The fact that attackers need only credentials to compromise email accounts has given rise to large-scale business email compromise (BEC) attacks. After compromising a single business email account through credential harvesting websites, credential stuffing or password spray attacks, attackers can exploit the trust and familiarity of colleagues and supply chain partners to harvest additional credentials or request fraudulent transactions. Beware. Attackers have become extremely creative, utilizing mailbox rules and scripted searches to streamline their quest for new targets and exploitation opportunities.


Key steps to help foil attackers

The most common cloud-based email services come with a suite of authentication and monitoring capabilities as add-ons, which can help security teams to be equally creative in foiling attackers. Monitoring rules can effectively detect malicious activity. However, they should be carefully maintained to limit false positives.

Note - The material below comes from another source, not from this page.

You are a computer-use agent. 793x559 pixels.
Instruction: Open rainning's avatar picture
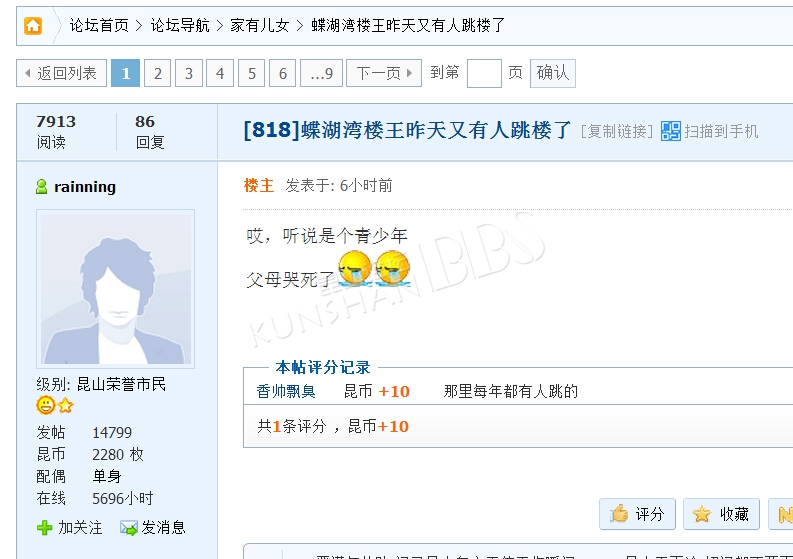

  • Enable multi-factor authentication (MFA). MFA forces the attacker to compromise the second form of authentication. Be aware that some sophisticated attacks are requesting the current token code to log into a fake website that is immediately used to log into the actual Office365 account.
  • Enforce conditional, IP-based MFA for access to cloud-based email services. We see clients implementing IP-based restrictions suffering far fewer email related compromises. A secondary option is to only allow email access from within the corporate network, while this removes the benefit of a globally accessible email, it still reduces risk.

Set up, monitor and respond to suspicious activity alerts. These can include alerts for impossible travel (a user logging in from two geographic areas within an impossible timeframe); new inbox rules created on a user’s account; and excessive failed log ins indicating a potential brute force attempt.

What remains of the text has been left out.